Word by word and line by line, write out all of the records.

(Records from a data source)
══════════════════════════════
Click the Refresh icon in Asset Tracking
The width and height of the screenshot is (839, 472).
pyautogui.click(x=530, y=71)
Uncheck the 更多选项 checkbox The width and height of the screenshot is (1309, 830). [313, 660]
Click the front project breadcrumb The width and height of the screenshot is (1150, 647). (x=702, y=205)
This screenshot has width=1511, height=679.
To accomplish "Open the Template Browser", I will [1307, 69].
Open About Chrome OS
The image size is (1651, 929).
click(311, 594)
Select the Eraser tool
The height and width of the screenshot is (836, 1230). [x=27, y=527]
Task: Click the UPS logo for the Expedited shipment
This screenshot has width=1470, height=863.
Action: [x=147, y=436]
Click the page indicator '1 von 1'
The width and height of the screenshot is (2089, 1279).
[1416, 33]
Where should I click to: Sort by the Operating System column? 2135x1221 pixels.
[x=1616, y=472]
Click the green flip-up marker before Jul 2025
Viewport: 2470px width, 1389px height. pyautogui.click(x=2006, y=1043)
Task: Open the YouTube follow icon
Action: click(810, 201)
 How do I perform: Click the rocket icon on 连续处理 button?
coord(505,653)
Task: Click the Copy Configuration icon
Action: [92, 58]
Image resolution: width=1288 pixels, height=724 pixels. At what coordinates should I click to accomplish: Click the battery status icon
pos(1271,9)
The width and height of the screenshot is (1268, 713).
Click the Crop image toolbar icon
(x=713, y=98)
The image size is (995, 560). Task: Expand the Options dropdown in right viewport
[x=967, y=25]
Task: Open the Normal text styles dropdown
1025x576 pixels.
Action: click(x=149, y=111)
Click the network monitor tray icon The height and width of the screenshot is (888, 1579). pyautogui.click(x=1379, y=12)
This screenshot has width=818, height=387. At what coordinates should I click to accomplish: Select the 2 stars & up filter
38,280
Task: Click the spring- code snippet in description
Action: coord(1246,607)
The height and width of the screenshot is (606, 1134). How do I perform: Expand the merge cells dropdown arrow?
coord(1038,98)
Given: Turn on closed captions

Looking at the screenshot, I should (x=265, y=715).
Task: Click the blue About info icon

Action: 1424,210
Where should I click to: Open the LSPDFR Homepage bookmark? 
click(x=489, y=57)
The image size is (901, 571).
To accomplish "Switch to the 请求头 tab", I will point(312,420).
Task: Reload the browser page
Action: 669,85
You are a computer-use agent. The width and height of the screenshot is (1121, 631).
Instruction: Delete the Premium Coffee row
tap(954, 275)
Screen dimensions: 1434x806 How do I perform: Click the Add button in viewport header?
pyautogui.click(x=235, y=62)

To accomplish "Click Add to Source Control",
══════════════════════════════
**WRITTEN ANSWER:**
Click the Refresh icon in Asset Tracking
The width and height of the screenshot is (839, 472).
pyautogui.click(x=530, y=71)
Uncheck the 更多选项 checkbox The width and height of the screenshot is (1309, 830). [313, 660]
Click the front project breadcrumb The width and height of the screenshot is (1150, 647). (x=702, y=205)
This screenshot has width=1511, height=679.
To accomplish "Open the Template Browser", I will [1307, 69].
Open About Chrome OS
The image size is (1651, 929).
click(311, 594)
Select the Eraser tool
The height and width of the screenshot is (836, 1230). [x=27, y=527]
Task: Click the UPS logo for the Expedited shipment
This screenshot has width=1470, height=863.
Action: [x=147, y=436]
Click the page indicator '1 von 1'
The width and height of the screenshot is (2089, 1279).
[1416, 33]
Where should I click to: Sort by the Operating System column? 2135x1221 pixels.
[x=1616, y=472]
Click the green flip-up marker before Jul 2025
Viewport: 2470px width, 1389px height. pyautogui.click(x=2006, y=1043)
Task: Open the YouTube follow icon
Action: click(810, 201)
 How do I perform: Click the rocket icon on 连续处理 button?
coord(505,653)
Task: Click the Copy Configuration icon
Action: [92, 58]
Image resolution: width=1288 pixels, height=724 pixels. At what coordinates should I click to accomplish: Click the battery status icon
pos(1271,9)
The width and height of the screenshot is (1268, 713).
Click the Crop image toolbar icon
(x=713, y=98)
The image size is (995, 560). Task: Expand the Options dropdown in right viewport
[x=967, y=25]
Task: Open the Normal text styles dropdown
1025x576 pixels.
Action: click(x=149, y=111)
Click the network monitor tray icon The height and width of the screenshot is (888, 1579). pyautogui.click(x=1379, y=12)
This screenshot has width=818, height=387. At what coordinates should I click to accomplish: Select the 2 stars & up filter
38,280
Task: Click the spring- code snippet in description
Action: coord(1246,607)
The height and width of the screenshot is (606, 1134). How do I perform: Expand the merge cells dropdown arrow?
coord(1038,98)
Given: Turn on closed captions

Looking at the screenshot, I should (x=265, y=715).
Task: Click the blue About info icon

Action: 1424,210
Where should I click to: Open the LSPDFR Homepage bookmark? 
click(x=489, y=57)
The image size is (901, 571).
To accomplish "Switch to the 请求头 tab", I will point(312,420).
Task: Reload the browser page
Action: 669,85
You are a computer-use agent. The width and height of the screenshot is (1121, 631).
Instruction: Delete the Premium Coffee row
tap(954, 275)
Screen dimensions: 1434x806 How do I perform: Click the Add button in viewport header?
pyautogui.click(x=235, y=62)

To accomplish "Click Add to Source Control",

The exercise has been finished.